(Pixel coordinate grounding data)
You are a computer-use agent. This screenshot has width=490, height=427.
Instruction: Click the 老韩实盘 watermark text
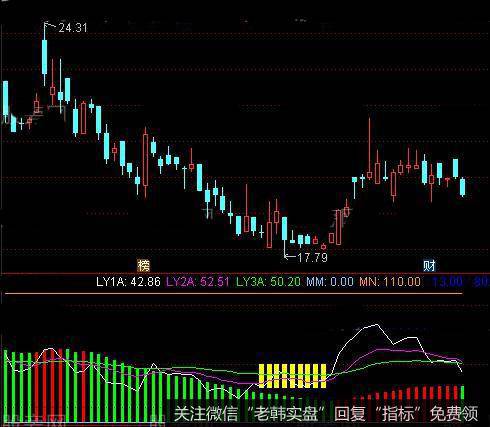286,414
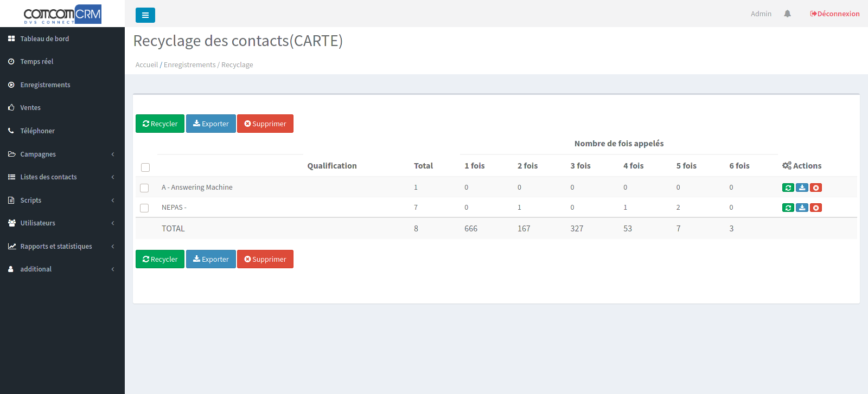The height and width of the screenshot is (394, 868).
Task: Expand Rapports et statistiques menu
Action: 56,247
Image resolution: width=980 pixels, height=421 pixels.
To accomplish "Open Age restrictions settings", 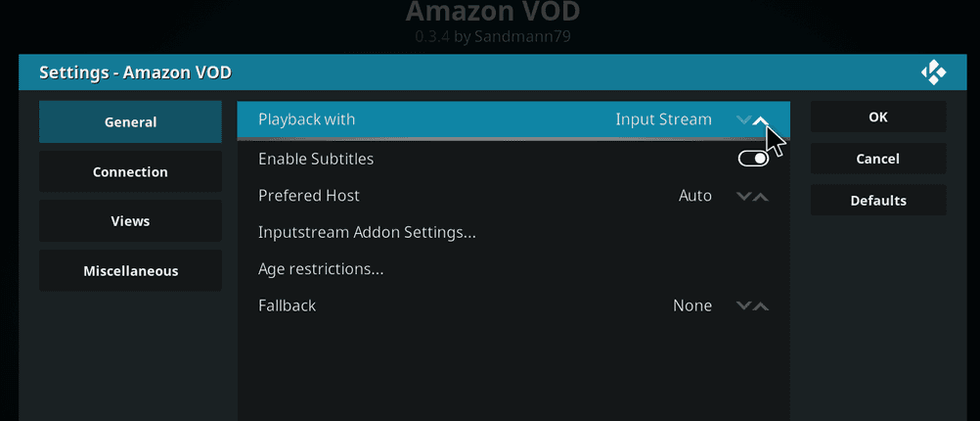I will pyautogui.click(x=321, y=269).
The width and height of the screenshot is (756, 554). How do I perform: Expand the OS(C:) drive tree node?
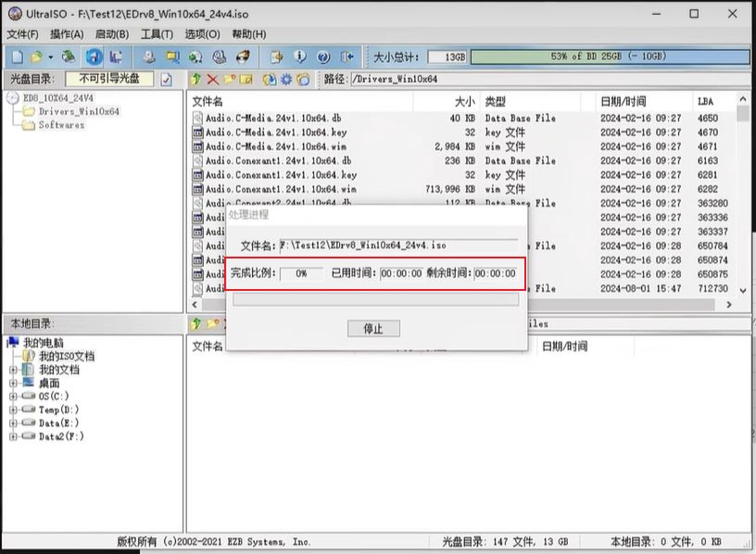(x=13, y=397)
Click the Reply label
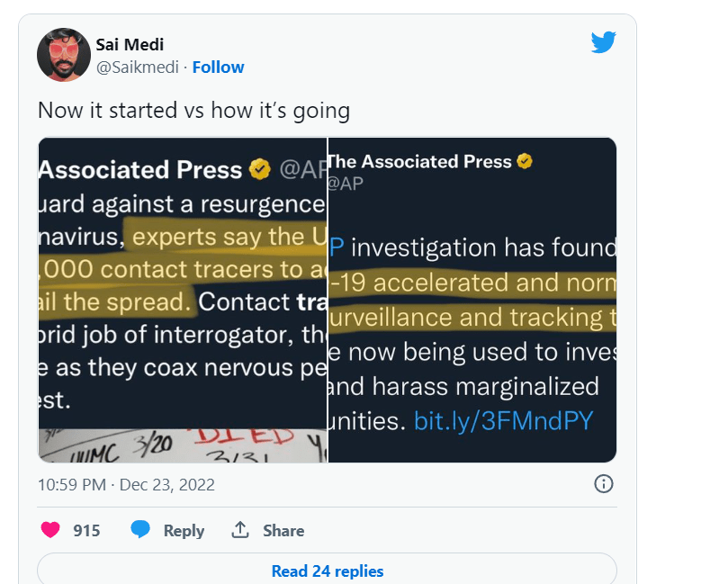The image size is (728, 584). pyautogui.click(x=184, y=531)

* * *

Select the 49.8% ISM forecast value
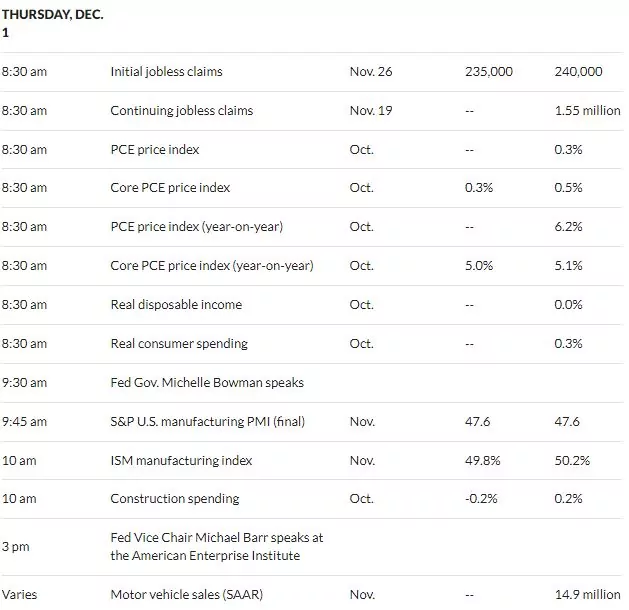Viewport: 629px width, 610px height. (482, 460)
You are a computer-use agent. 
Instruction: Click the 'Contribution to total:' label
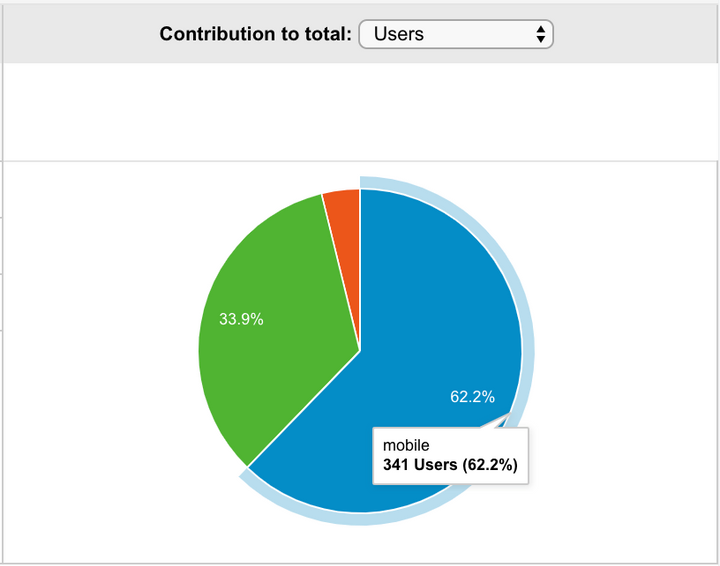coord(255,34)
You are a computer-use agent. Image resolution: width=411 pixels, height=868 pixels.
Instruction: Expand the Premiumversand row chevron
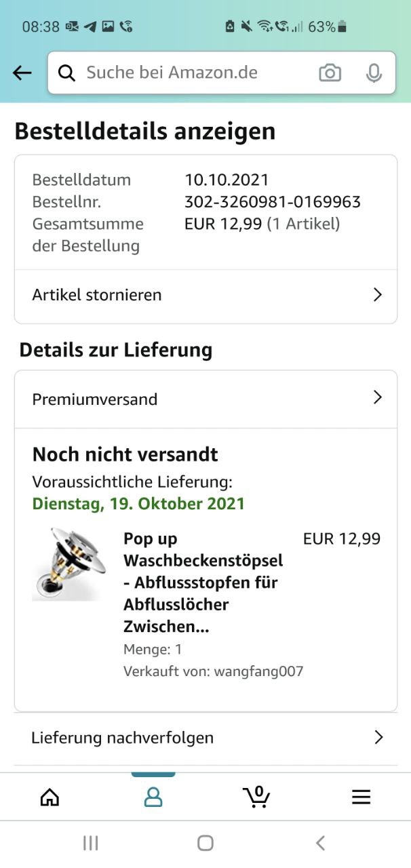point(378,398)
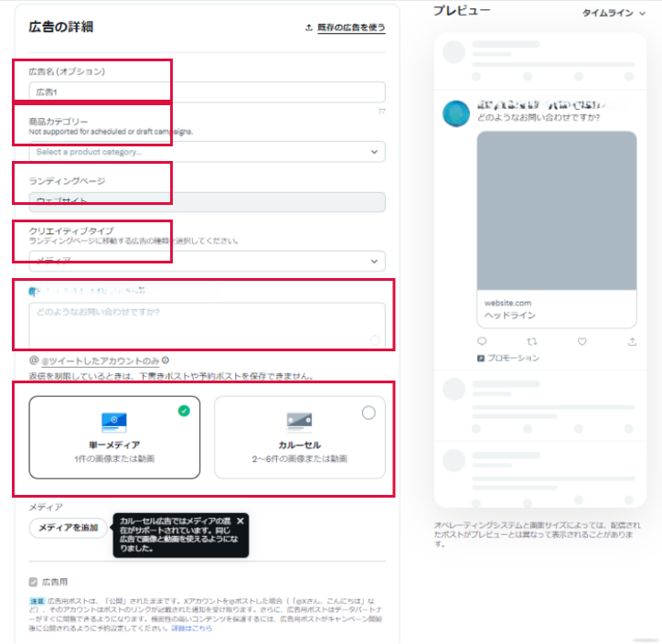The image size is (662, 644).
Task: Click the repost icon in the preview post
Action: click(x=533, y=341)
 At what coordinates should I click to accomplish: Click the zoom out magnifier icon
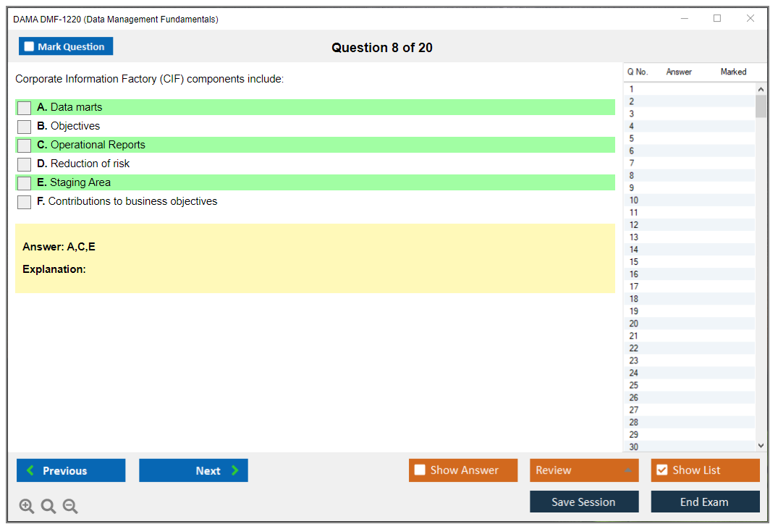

**What is required:** Output exactly the lines above, beginning at the one with "You are a computer-use agent. Image" and stopping after the one with "At what coordinates". Pictures are to be omitted.

**Output below:**
You are a computer-use agent. Image resolution: width=411 pixels, height=868 pixels.
Instruction: Expand the Premiumversand row chevron
point(378,398)
The image size is (662, 644).
Task: Click the repost icon in the preview post
Action: click(x=533, y=341)
 At what coordinates should I click to accomplish: Click the zoom out magnifier icon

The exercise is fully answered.